What to work on: Give back, exactly and with nothing else, the lines running from the one that contains "Screen dimensions: 1600x565" to the end of the entries below; do not include pictures.

Data supplied:
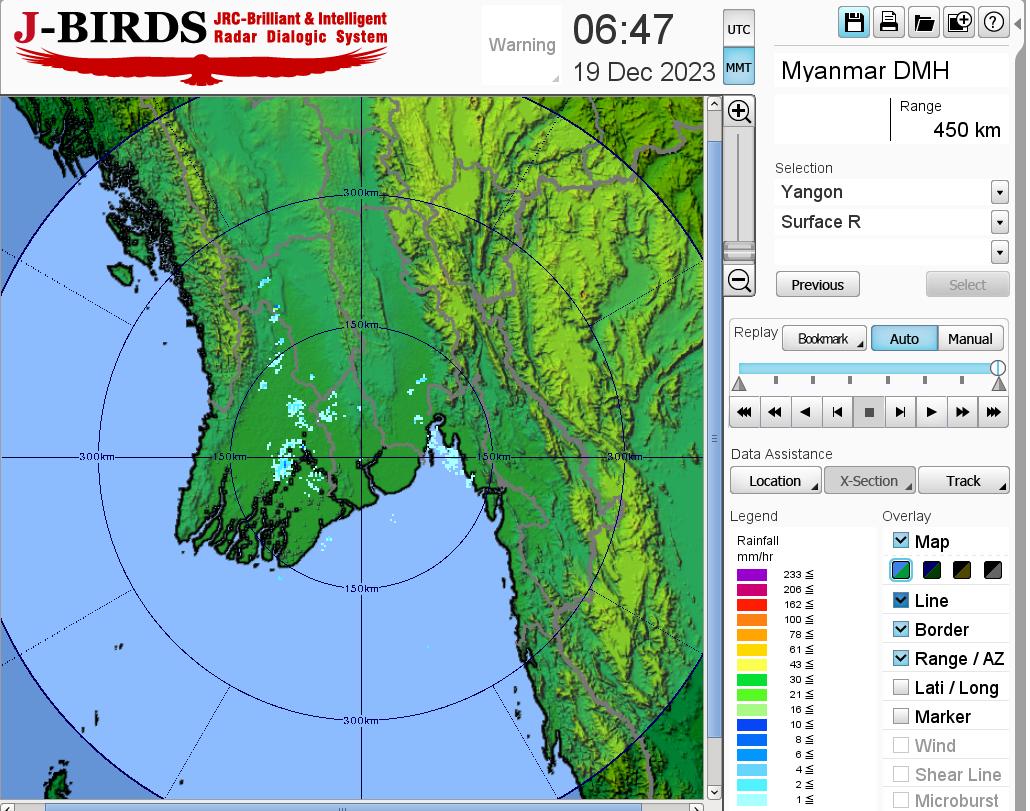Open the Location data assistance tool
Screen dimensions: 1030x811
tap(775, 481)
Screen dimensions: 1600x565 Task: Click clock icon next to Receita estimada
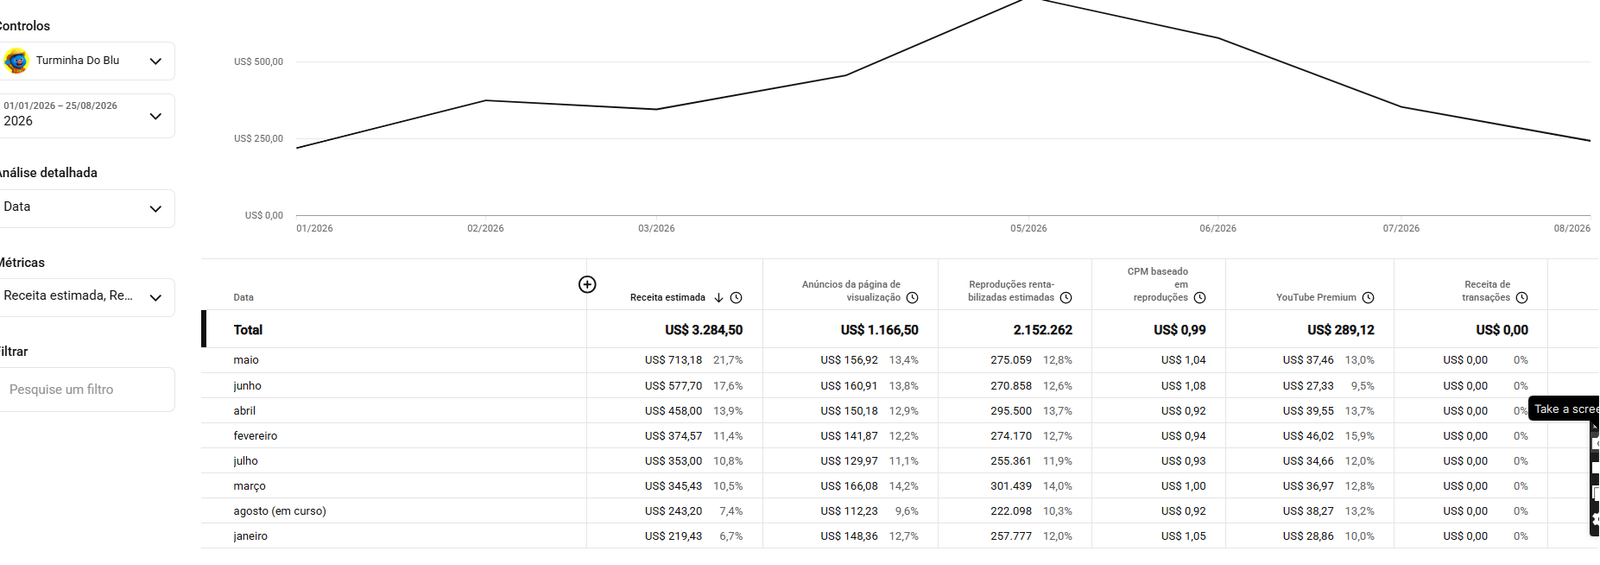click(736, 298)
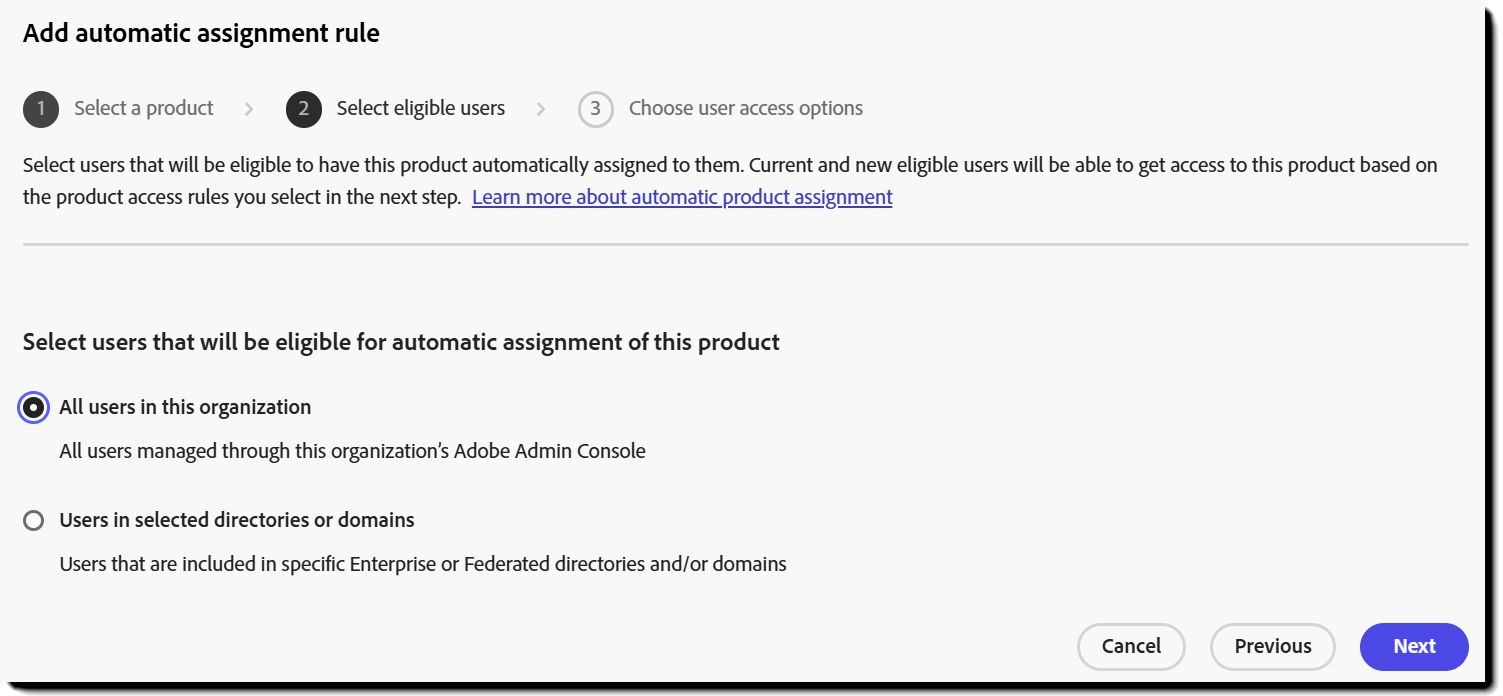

Result below:
Screen dimensions: 1600x565 Task: Click clock icon next to Receita estimada
click(736, 298)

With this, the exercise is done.